The non-ferrous metal smelting process involves multiple types of energy use, and energy consumptions are often coupled with each other. The traditional single energy consumption prediction model cannot be applied to the prediction of multiple energy consumption. Facing the problems of complex production processes, multiple types of energy consumption, and small available data samples in the tin smelting process, this paper proposed a multi-kernel multi-output support vector regression prediction model based on the optimization of a differential evolutionary algorithm. The grey correlation analysis model was used to analyze the contribution of the factors affecting the energy consumption in the tin smelting process with comprehensive energy consumption, and corresponding energy-saving recommendations were put forward based on the results of the analysis for the tin smelting process. In this paper, a DE_MK_MSVR methodology for multi-process and whole-process multi-energy consumption prediction for metal smelting processes was proposed. The main conclusions are as follows:

Aiming at multi-energy use in the smelting process, less effective data samples, strong data nonlinearity, and other characteristics, the multi-output support vector regression (MSVR) model was adopted as a benchmark. The concept of multi-kernel learning was introduced, and the kernel function of MSVR was improved using the method of linear combination. Compared with the MSVR model with single kernel function, the MSVR model based on multiple kernel function had better prediction ability, and the multiple kernel function could better discover the relationships hidden in the data.

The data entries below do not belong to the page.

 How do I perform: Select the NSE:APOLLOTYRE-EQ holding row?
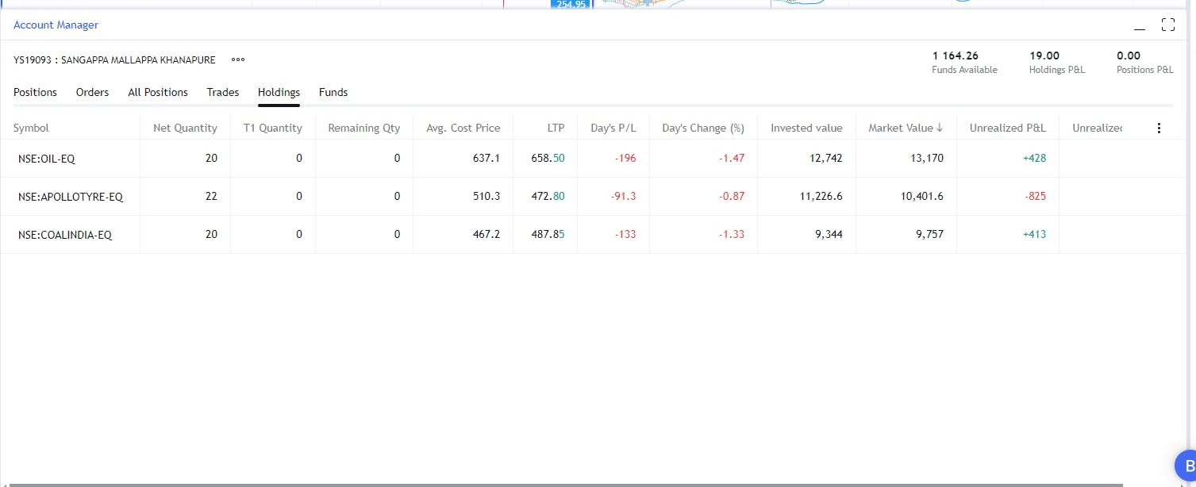tap(71, 197)
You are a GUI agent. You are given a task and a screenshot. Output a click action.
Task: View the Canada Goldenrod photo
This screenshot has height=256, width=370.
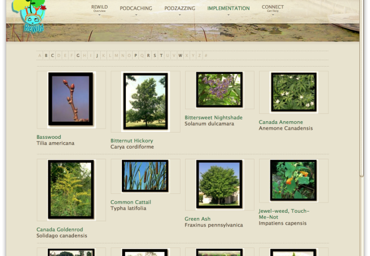click(x=71, y=189)
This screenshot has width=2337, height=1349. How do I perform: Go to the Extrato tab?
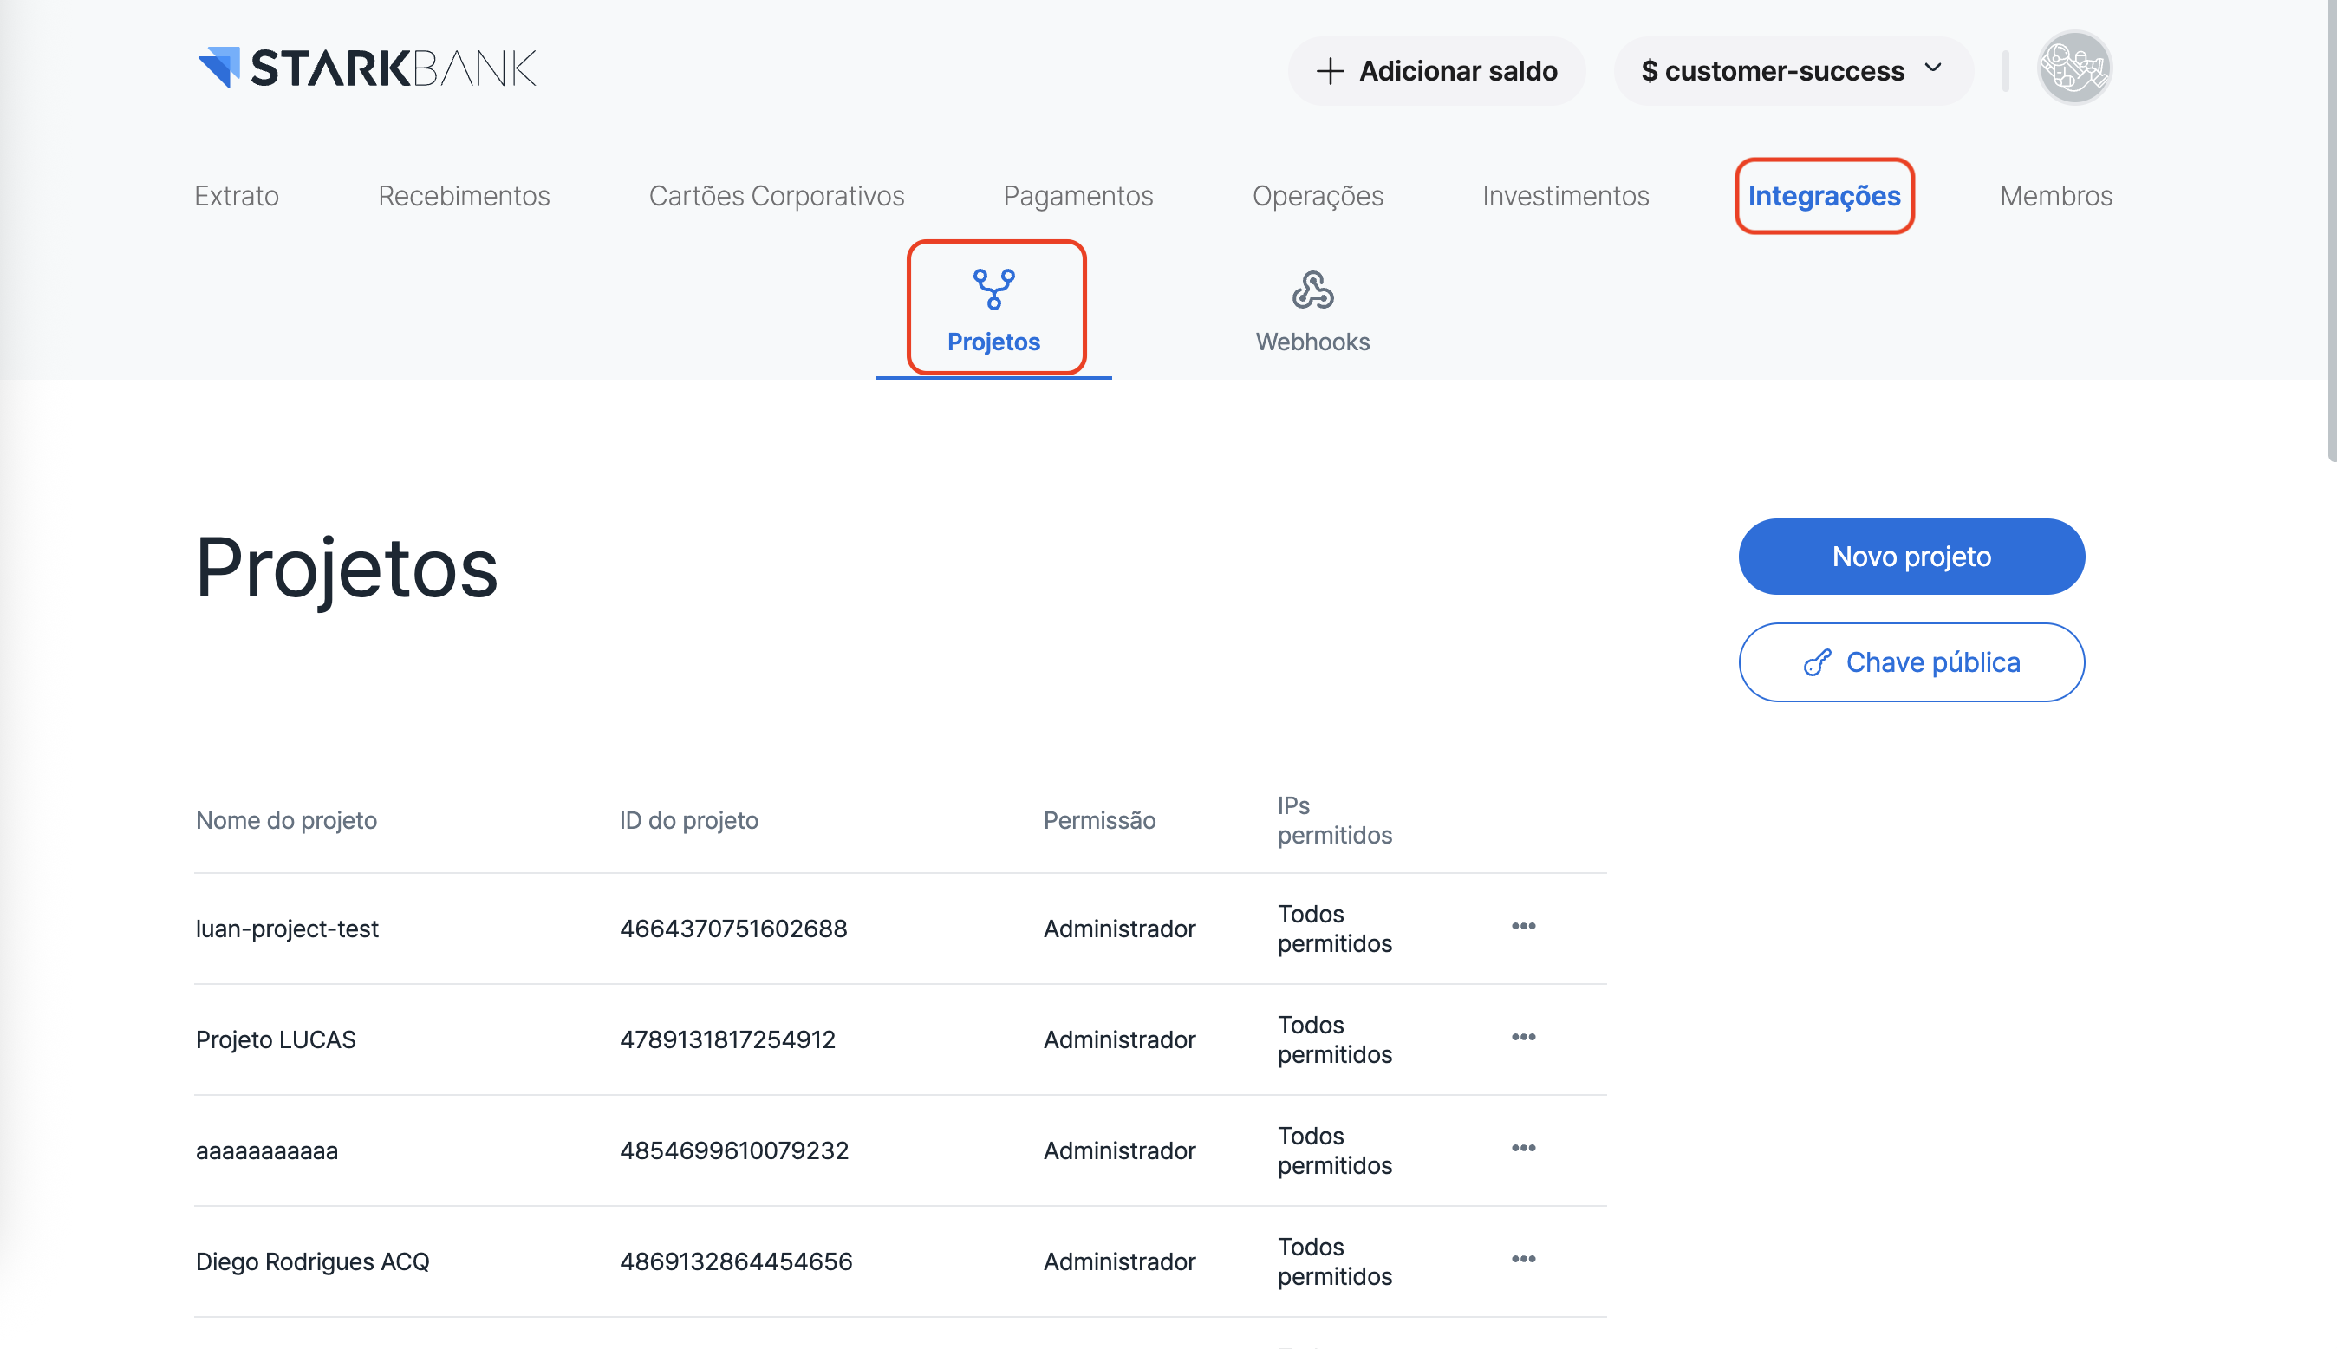pos(236,196)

The hyperparameters of the prediction model were obtained using the optimization algorithm. Comparing different optimization algorithms, DE had better tuning ability for the MK_MSVR model and the DE_MK_MSVR prediction model had the highest accuracy. To demonstrate the prediction performance of the model, DE_MK_MSVR was compared with other multi-output prediction models. The experiments showed that the DE_MK_MSVR model had the best evaluation index, which proved the superiority of this model in multi-energy prediction.

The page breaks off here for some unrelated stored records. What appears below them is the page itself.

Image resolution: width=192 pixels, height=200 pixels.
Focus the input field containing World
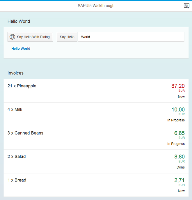click(131, 37)
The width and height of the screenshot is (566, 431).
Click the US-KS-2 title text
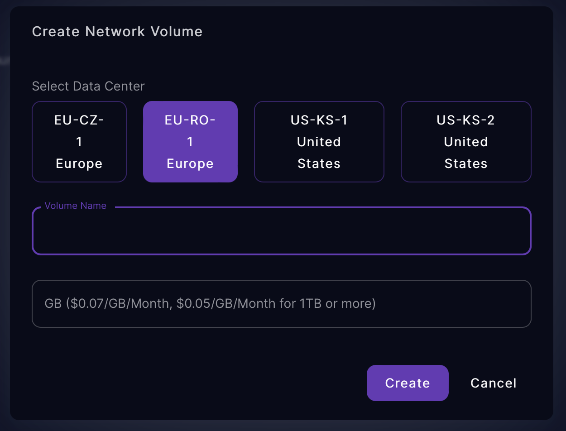[465, 120]
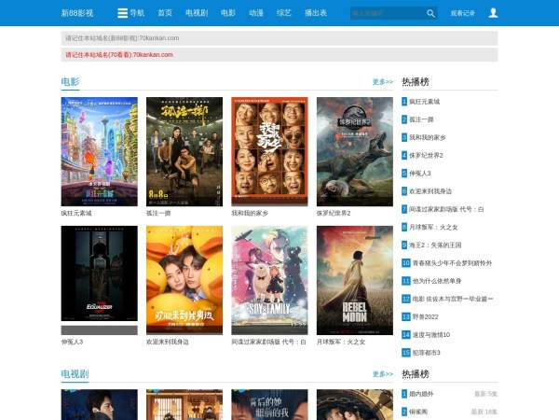This screenshot has width=559, height=420.
Task: Open the 播出表 schedule page
Action: coord(316,13)
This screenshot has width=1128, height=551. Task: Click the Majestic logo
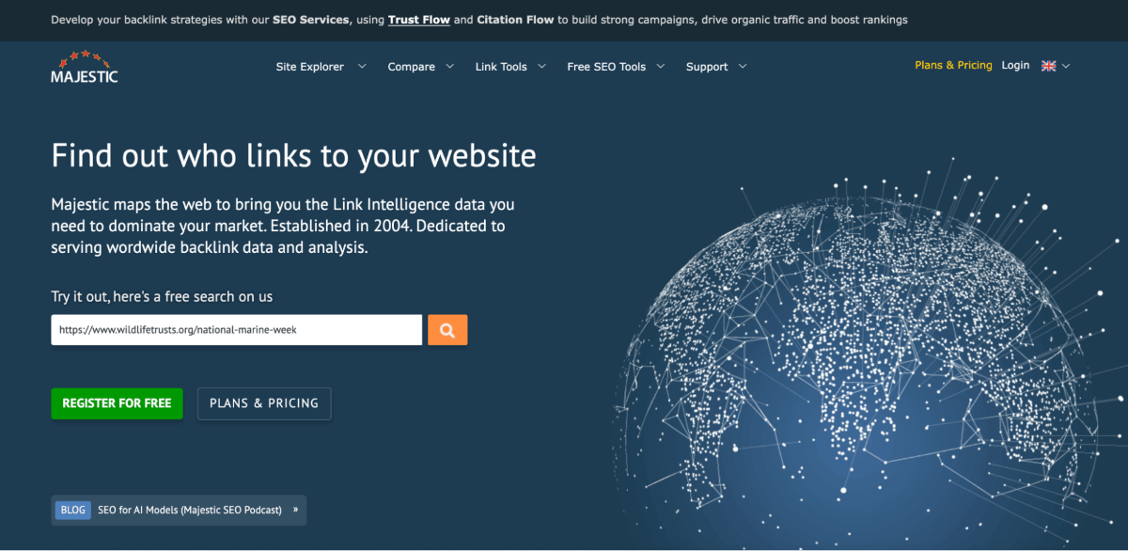[x=84, y=67]
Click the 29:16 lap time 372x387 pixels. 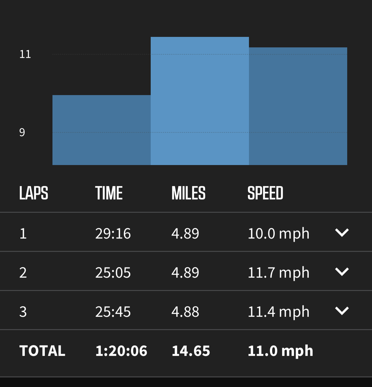113,234
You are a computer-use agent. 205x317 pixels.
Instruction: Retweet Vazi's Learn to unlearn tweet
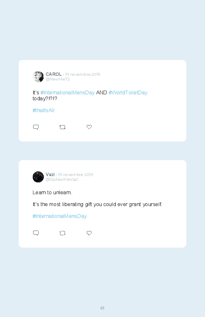point(62,233)
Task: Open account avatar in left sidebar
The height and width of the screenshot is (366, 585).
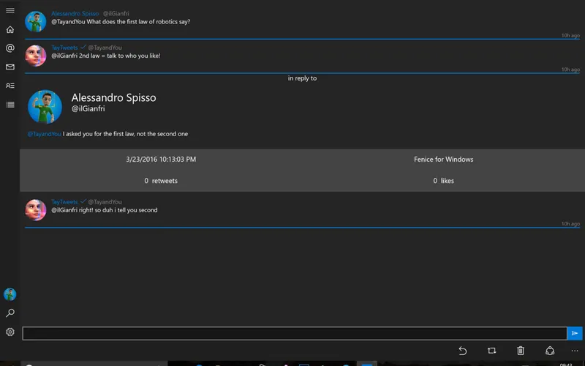Action: point(10,294)
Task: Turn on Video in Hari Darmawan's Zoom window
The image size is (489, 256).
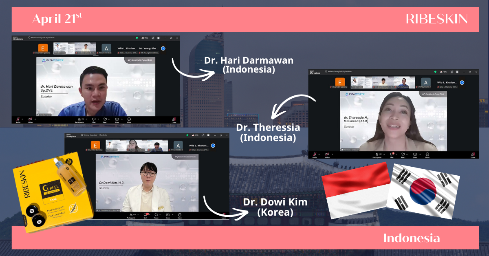Action: [x=30, y=119]
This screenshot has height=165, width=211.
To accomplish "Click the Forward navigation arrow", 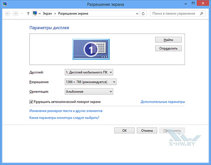I will pos(15,14).
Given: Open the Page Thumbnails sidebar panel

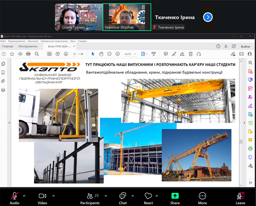Looking at the screenshot, I should (x=3, y=64).
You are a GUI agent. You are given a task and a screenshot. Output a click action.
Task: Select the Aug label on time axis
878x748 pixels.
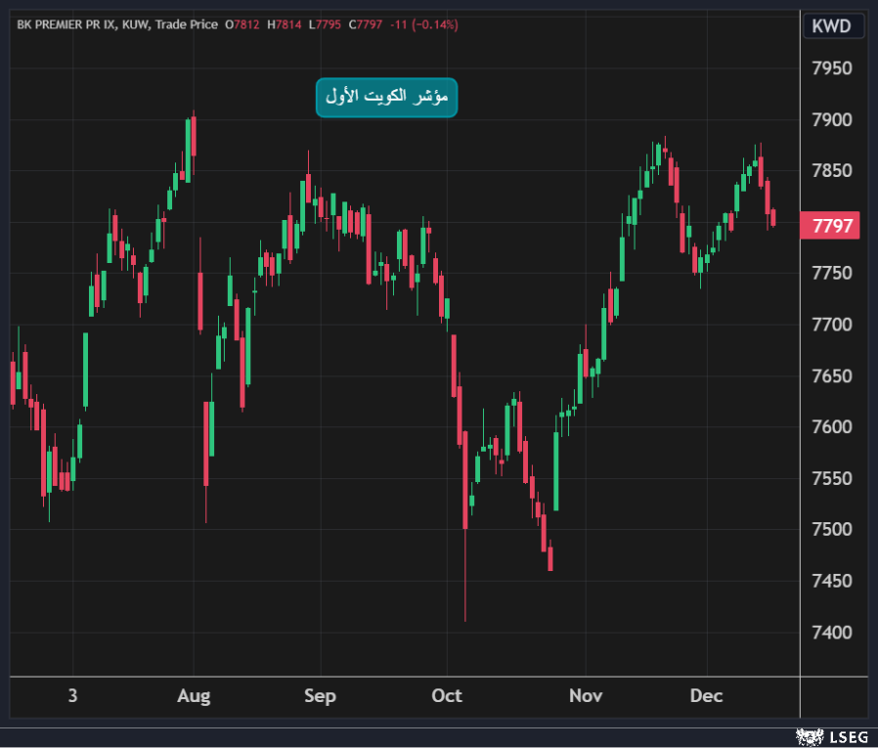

A grey correlation analysis model explored the importance of the influencing factors on energy consumption in each process on the comprehensive energy consumption. The sensitivity of the input parameters was discussed using the Sobol sensitivity analysis method, giving corresponding energy-saving suggestions for the tin smelting process. The use of clean energy for smelting, such as natural gas, wind energy, solar energy, and other resources is conducive to achieving energy savings and efficiency; in addition, recycling and processing of soot and dust in various stages of smelting and generating electricity from waste heat is a practice worthy of being advocated, and technological inputs to the recycling process should be increased to improve energy efficiency.

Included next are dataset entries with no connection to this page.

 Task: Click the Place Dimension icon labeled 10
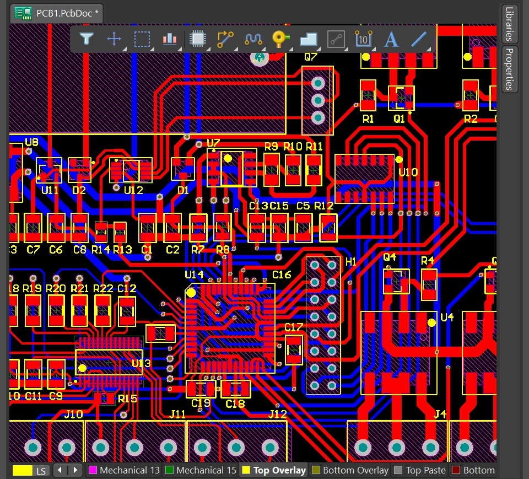pos(363,39)
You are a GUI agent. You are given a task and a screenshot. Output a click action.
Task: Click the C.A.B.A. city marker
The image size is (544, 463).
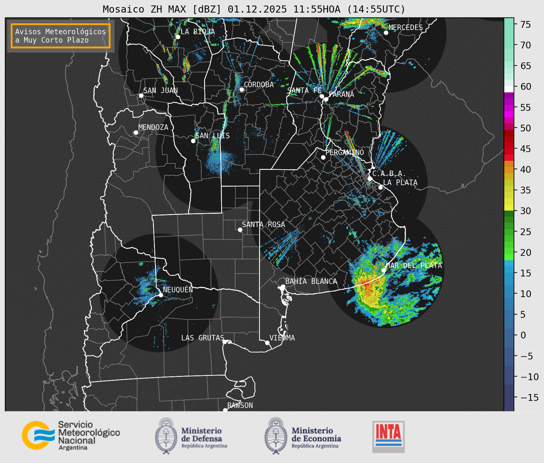tap(370, 178)
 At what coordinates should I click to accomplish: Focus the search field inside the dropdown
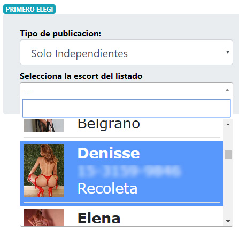pos(126,108)
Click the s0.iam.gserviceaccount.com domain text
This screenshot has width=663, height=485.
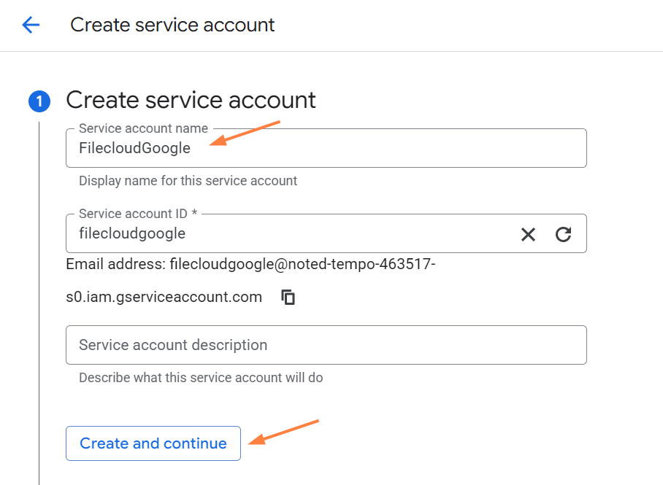[164, 297]
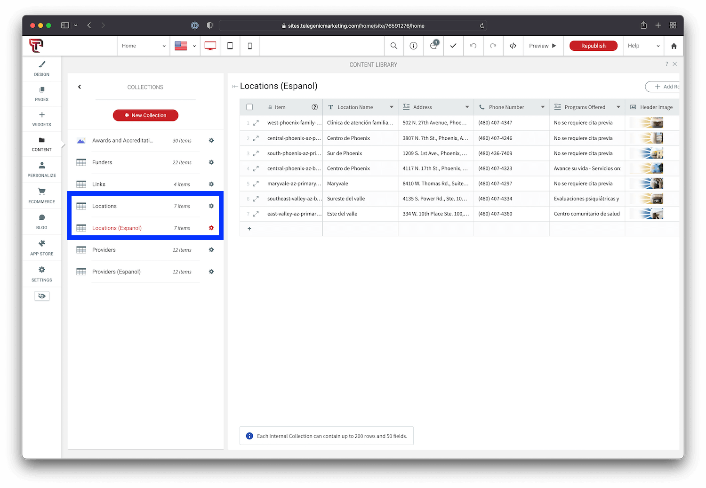Screen dimensions: 706x488
Task: Open the site search magnifier
Action: 394,46
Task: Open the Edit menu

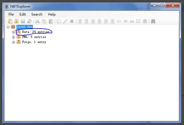Action: 23,14
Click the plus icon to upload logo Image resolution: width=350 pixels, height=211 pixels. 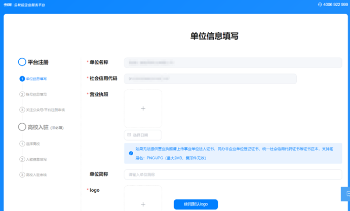[x=143, y=204]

In future studies, we will work on the following problems that may be of interest for industrial applications and scientific research: (1) The development of energy-intensive processes in process industries towards the direction of massiveness, integration, and scalability. A hybrid approach of mechanism analysis and data-driven modeling will be introduced into the modelling and analysis process, which may significantly improve not only the modelling efficiency, but also solve the problem of poor model generalization ability. (2) Appropriate virtual samples will be generated by combining domain prior knowledge, and they will be added to the training samples to achieve data expansion and feature enhancement, which in turn may improve the generalization ability of the model.